start EXCERPTED PASSAGE

Much of the film stars’
political take-off in Tamil Nadu can be explained by the very
strong linguistic-nationalist sentiments among Tamils, a phenomenon
not existing in the same degree elsewhere. Harold Schiffman,
a scholar of Dravidian Linguistics and Culture, points out
that, as far as “willingness to sacrifice one’s
life for the language, the Tamils surely rank near the top”.
Indeed, Tamil linguistic nationalism was the undercurrent
of many Tamil films during the 1950s and 1960s. Another factor
that distinguishes Tamil Nadu from the Hindi belt has been
the emergence of a strong anti-upper-caste social-reform movement,
a mobilisation that has not taken root in any broad swath
of the north. These two factors were both widespread in Tamil
Nadu, however, and quickly politicised the mass culture.

end EXCERPTED PASSAGE
start RECORDED INFORMATION

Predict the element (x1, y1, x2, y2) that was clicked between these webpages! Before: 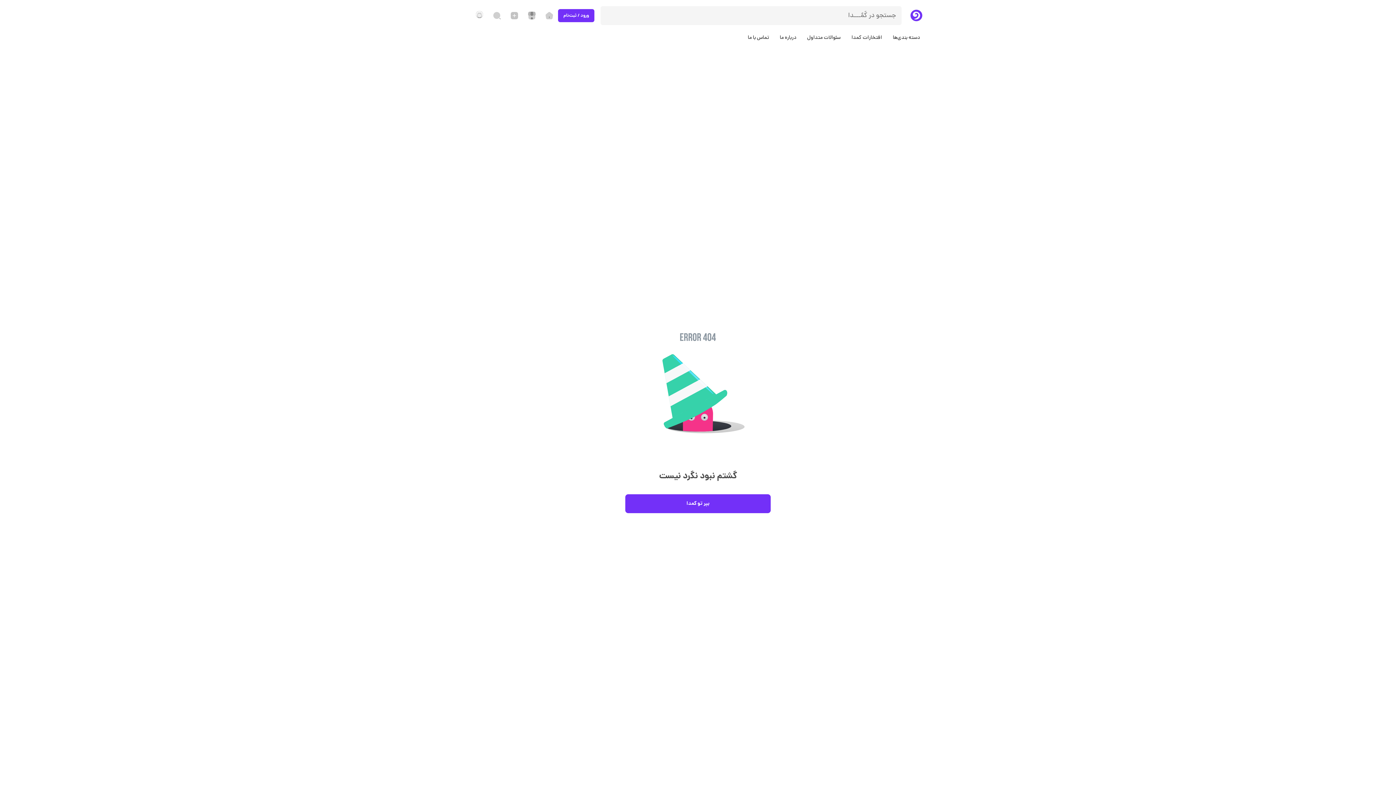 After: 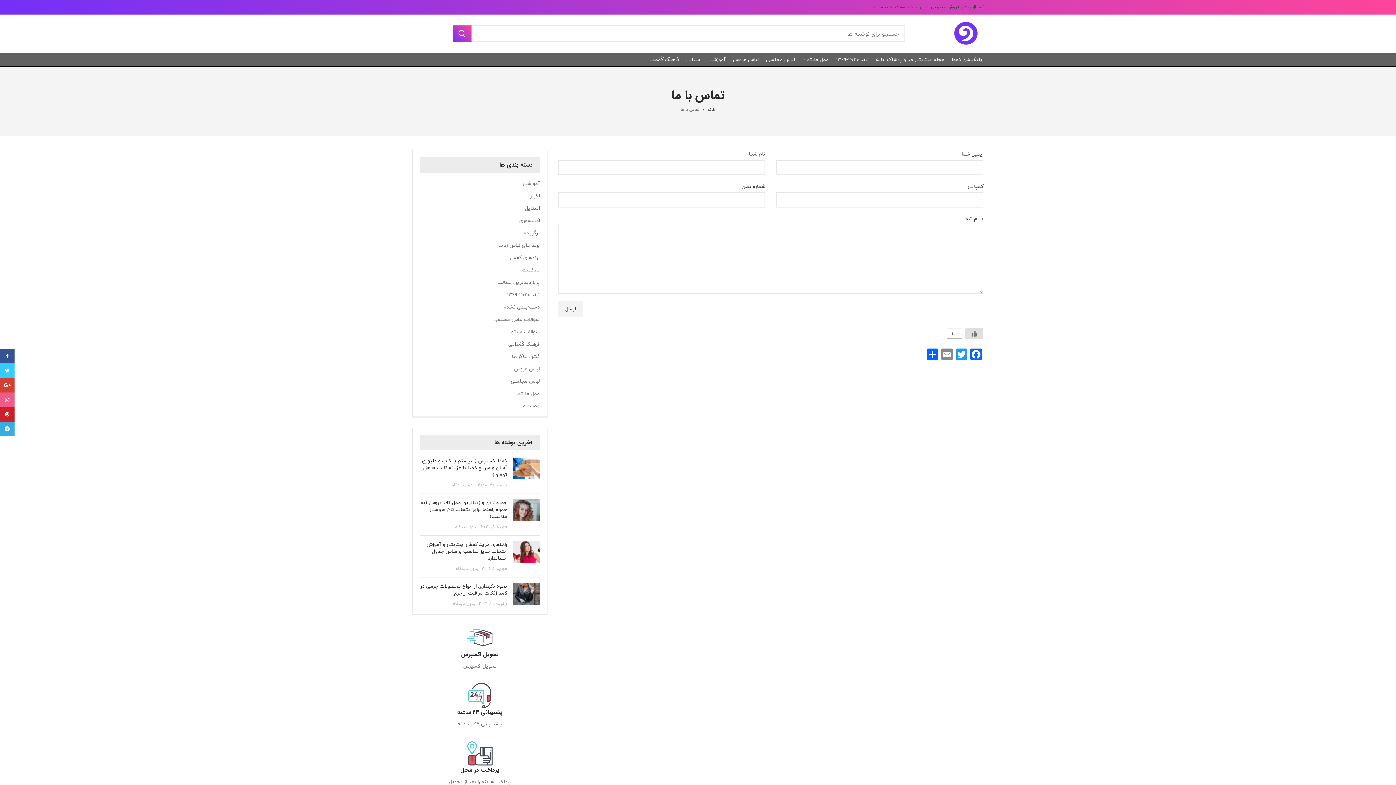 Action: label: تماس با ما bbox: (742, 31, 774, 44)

end RECORDED INFORMATION
start RECORDED INFORMATION

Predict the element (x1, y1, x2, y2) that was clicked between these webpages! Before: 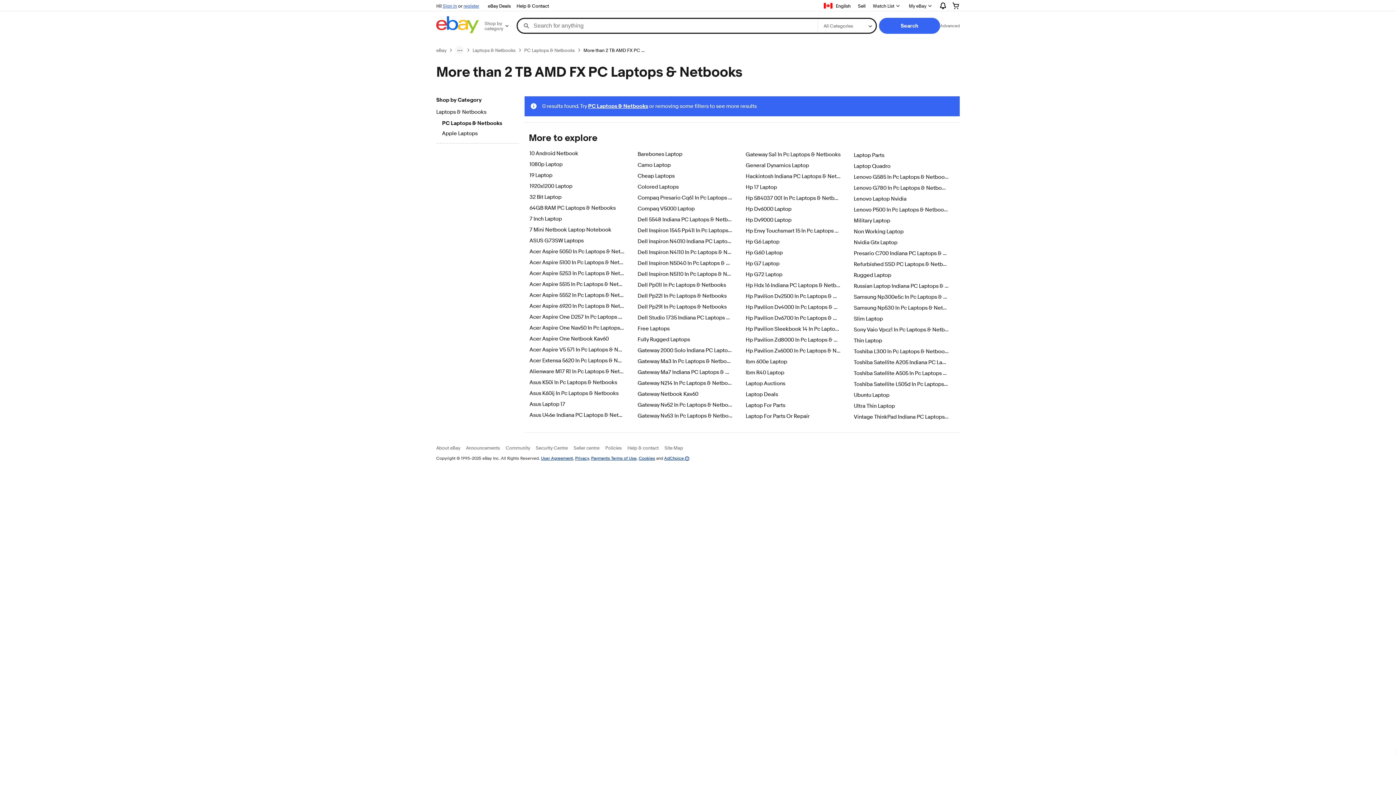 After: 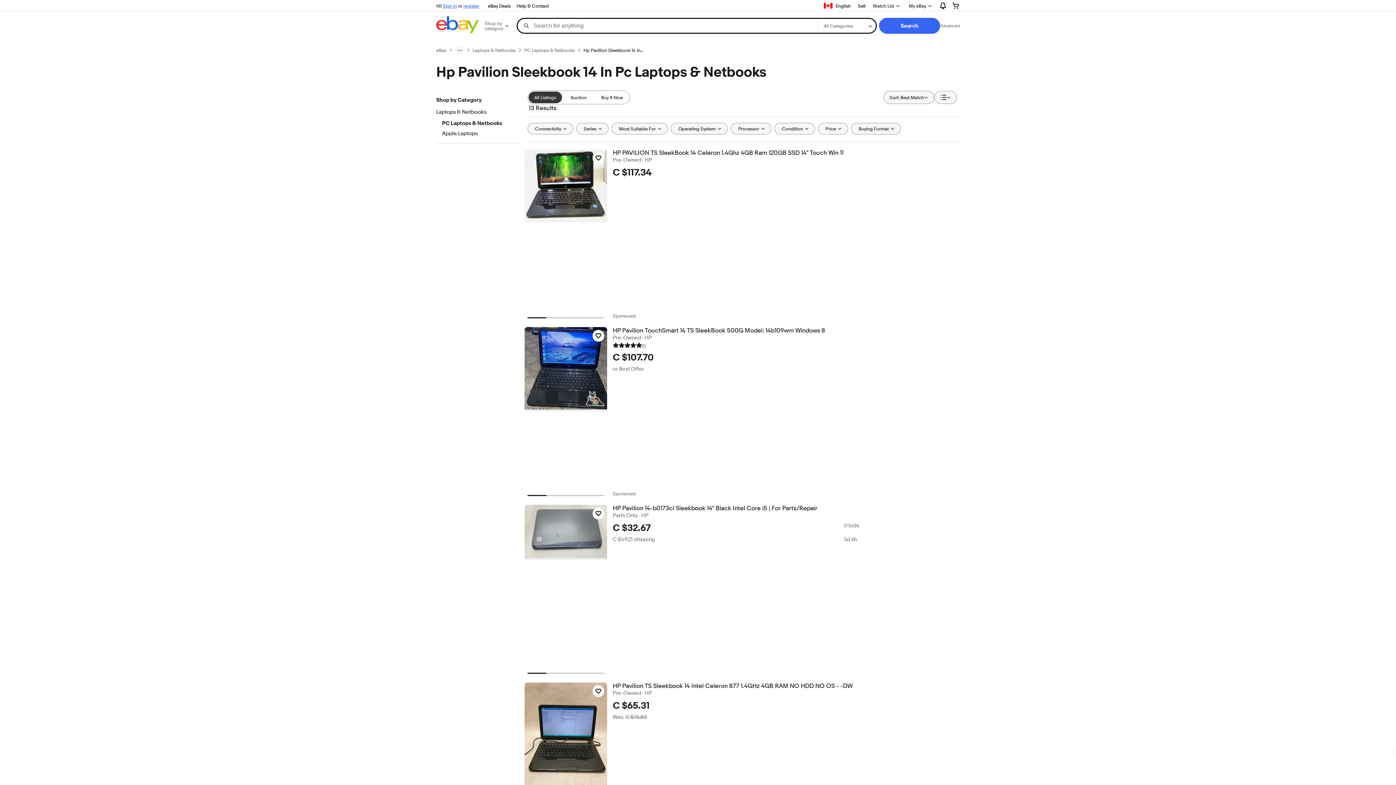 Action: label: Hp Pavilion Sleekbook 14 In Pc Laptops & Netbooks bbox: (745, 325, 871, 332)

end RECORDED INFORMATION
start RECORDED INFORMATION

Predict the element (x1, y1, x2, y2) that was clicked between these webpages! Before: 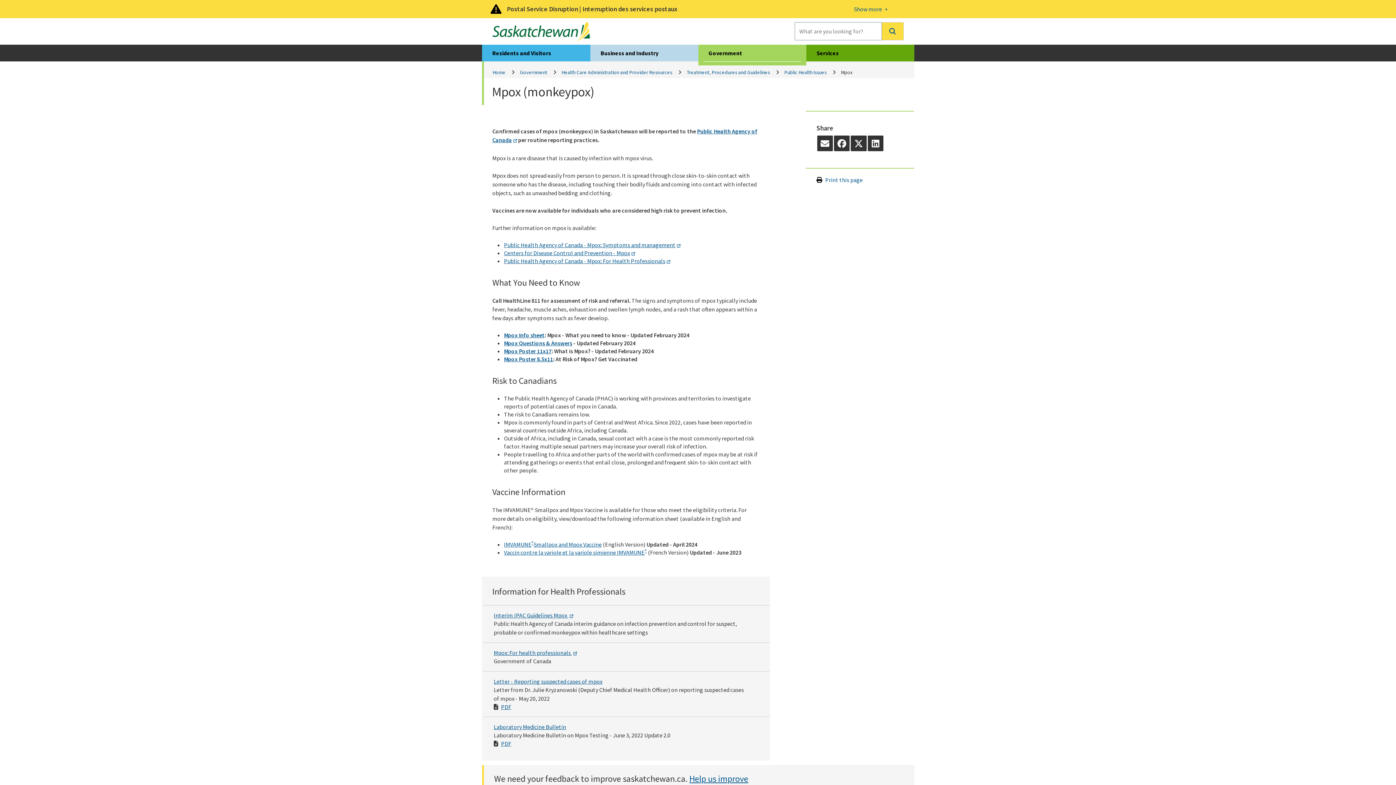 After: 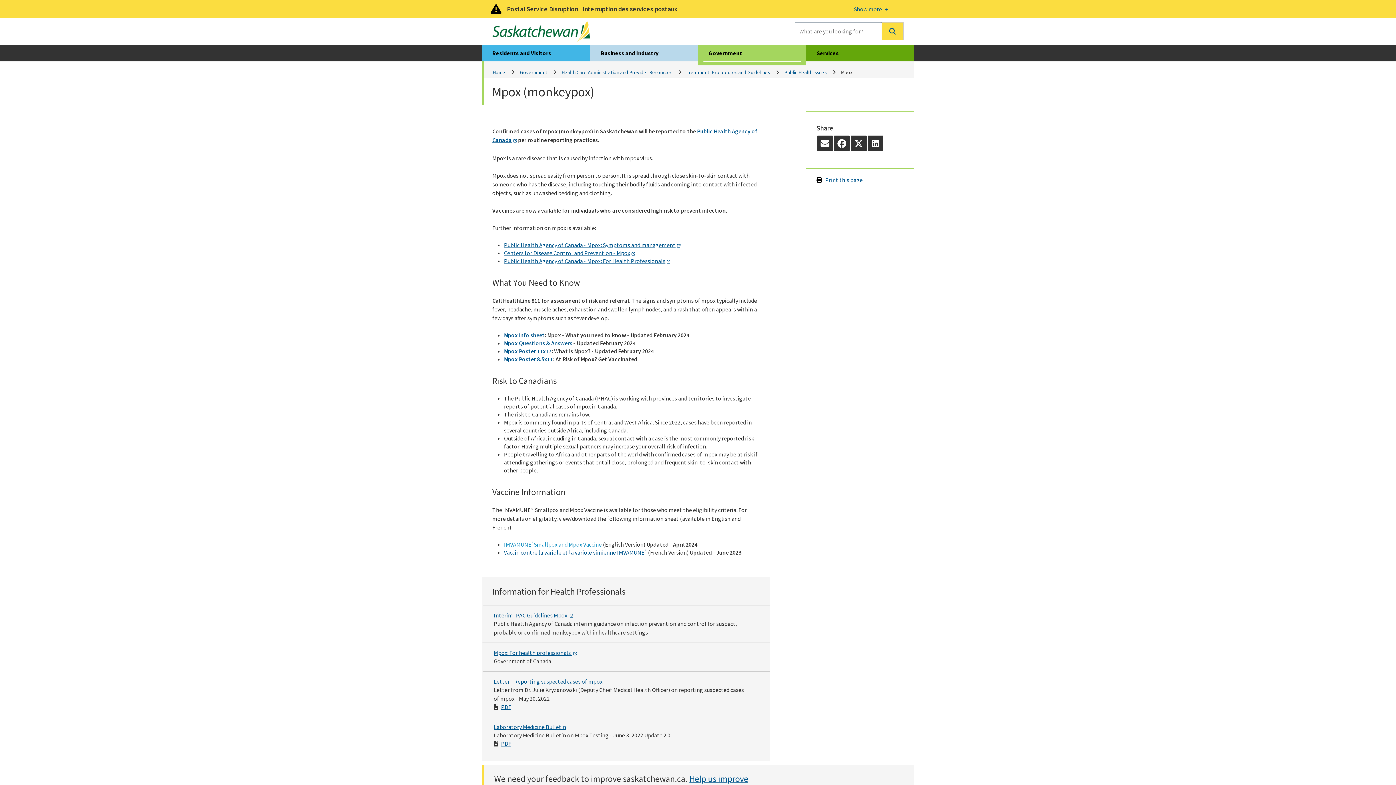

end RECORDED INFORMATION

▶ WORK INSTRUCTIONS
Reproduce the passage on Tamil film stars and politics, beginning at "Indeed, Tamil linguistic" and ending after "the mass culture.", and switch "Hindi belt" to "northern states" throughout. The items have no connection to the passage on Tamil film stars and politics.

▶ RESPONSE
Indeed, Tamil linguistic nationalism was the undercurrent
of many Tamil films during the 1950s and 1960s. Another factor
that distinguishes Tamil Nadu from the northern states has been
the emergence of a strong anti-upper-caste social-reform movement,
a mobilisation that has not taken root in any broad swath
of the north. These two factors were both widespread in Tamil
Nadu, however, and quickly politicised the mass culture.